Use case 4: Who, what, where data collection
|IFRC 3W for Nepal Earthquake Response|
This is a prototype of a data collection system which we look forward to improving and testing again in the near future. During an emergency response the IFRC acts as a coordinator for different Red Cross/Red Crescent national societies. This means collecting information from the involved partner national societies. For the 2015 Nepal Earthquakes response, a collaborative google spreadsheet was set up for national societies to enter information about recovery activities. There were a few problems, and this time, it ultimately failed to fulfil it’s potential as a useful tool. Incorrect information was often entered, correct information was sometimes replaced accidentally; contributors fed back that the template was too easily breakable — the whole single sheet data set was editable to a vast number of users. Too much time was spent reverting and cleaning the input.
Learning from this, using a HXL based process we have prototyped an improved method. Again we opted for Google Spreadsheets as the platform, but this time we decided to assign one tab to each national society. The other tabs are locked, so users can only edit their tab and not other national society’s data. These separate tabs are combined via the HXL proxy to provide a single spreadsheet output. The combined data set is then passed through a separate mapping table which corrects spelling mistakes in the data entry.
A separate (Google Spreadsheet) data mapping table means that the Red Cross IM Team is able to collaboratively generate the terms. If a person finds a common misspelling it is added to the list.

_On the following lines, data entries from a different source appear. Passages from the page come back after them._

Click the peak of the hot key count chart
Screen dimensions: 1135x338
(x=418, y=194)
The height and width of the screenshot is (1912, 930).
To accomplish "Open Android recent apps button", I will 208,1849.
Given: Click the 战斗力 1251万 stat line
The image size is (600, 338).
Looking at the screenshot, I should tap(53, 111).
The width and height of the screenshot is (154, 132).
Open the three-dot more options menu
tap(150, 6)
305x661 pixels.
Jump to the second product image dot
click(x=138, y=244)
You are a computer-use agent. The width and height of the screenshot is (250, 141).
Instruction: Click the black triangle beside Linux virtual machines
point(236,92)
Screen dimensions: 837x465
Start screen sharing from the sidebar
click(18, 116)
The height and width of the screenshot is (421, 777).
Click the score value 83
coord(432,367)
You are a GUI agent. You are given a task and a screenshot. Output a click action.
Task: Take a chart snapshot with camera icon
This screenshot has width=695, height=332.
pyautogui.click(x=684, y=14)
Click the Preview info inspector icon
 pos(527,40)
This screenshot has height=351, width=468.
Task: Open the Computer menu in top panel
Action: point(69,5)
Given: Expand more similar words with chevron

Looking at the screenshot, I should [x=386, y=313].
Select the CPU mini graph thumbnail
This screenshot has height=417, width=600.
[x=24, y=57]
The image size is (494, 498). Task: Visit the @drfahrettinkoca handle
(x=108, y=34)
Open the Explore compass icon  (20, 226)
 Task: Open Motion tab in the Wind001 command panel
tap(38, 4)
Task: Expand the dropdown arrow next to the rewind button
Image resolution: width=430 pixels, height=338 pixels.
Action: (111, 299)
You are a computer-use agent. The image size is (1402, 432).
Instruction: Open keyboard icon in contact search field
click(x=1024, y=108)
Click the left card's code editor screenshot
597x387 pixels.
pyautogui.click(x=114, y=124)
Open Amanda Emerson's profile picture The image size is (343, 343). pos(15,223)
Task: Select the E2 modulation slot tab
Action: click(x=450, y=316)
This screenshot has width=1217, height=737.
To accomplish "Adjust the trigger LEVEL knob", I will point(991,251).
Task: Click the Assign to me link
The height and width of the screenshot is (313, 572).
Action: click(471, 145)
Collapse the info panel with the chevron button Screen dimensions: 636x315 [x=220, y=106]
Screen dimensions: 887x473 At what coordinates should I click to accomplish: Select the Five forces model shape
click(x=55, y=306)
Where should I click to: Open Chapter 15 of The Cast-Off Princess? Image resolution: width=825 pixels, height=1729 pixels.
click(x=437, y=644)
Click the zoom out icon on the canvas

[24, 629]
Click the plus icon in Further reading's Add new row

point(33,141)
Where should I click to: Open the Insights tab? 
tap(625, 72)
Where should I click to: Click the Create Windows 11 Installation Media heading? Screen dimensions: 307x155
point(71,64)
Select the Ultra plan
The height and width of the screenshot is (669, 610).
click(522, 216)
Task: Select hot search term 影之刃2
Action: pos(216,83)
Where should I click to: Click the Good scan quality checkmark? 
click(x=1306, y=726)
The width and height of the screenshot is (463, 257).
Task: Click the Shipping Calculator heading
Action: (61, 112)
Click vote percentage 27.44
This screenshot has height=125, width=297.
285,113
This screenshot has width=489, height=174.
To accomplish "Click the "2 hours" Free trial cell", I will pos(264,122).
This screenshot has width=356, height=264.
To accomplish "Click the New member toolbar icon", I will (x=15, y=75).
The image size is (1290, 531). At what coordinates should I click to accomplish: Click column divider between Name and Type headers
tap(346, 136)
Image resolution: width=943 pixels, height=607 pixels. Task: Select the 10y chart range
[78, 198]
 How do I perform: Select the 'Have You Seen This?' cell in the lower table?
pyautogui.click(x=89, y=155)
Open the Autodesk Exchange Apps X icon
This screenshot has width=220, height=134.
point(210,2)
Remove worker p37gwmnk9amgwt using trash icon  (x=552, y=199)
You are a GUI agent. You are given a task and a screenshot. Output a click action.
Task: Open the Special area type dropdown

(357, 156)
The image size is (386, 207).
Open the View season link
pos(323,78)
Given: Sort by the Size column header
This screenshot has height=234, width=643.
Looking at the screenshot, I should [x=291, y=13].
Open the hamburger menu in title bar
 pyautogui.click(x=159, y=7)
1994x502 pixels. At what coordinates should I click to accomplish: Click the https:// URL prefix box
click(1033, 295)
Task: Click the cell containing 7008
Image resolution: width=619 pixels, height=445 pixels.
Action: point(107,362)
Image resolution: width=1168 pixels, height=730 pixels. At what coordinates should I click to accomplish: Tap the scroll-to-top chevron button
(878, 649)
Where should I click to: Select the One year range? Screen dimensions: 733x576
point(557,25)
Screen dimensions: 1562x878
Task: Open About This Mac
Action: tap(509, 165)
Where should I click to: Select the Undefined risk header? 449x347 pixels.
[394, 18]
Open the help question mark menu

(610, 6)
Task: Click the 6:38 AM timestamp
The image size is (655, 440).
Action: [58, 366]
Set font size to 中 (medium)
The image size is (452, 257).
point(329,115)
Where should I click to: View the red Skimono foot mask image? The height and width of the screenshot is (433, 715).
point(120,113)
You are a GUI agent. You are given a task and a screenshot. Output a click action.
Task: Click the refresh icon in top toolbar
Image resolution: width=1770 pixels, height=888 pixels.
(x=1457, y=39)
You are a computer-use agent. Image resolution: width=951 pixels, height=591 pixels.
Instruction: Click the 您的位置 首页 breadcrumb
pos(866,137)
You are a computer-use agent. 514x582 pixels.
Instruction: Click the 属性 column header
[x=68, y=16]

Inconsistent location spellings is often a thorn in the side of Humanitarian IM work — sharing this tool on an appropriate site for future use is something that could work well.
Once the data set has been cleaned, the HXL proxy is applied to add extra columns. First we p-code the districts (admin 3) and join other relevant information columns such as district priority and other Red Cross related information.
A second join is then used to p-code to admin level 4. This adds extra relevant location data on the fly. This means data enterers need not worry about entering complicated p-codes and other IM heavy columns.
The end result is a web page where the latest data set can be downloaded, cleaned and p-coded. Links to summary data sets of the latest information, such as the number of activities by district, can also be provided which may be used in other IM processes.
With compatible HXL tags being used between organisations, the collation of data will be more efficient. A philosophy of standardised and open inter-organisational data sharing, should also reduce the duplication of work in maintaining big data sets. The challenge is for this to be achieved amidst a culture of needs to know bases and data silos.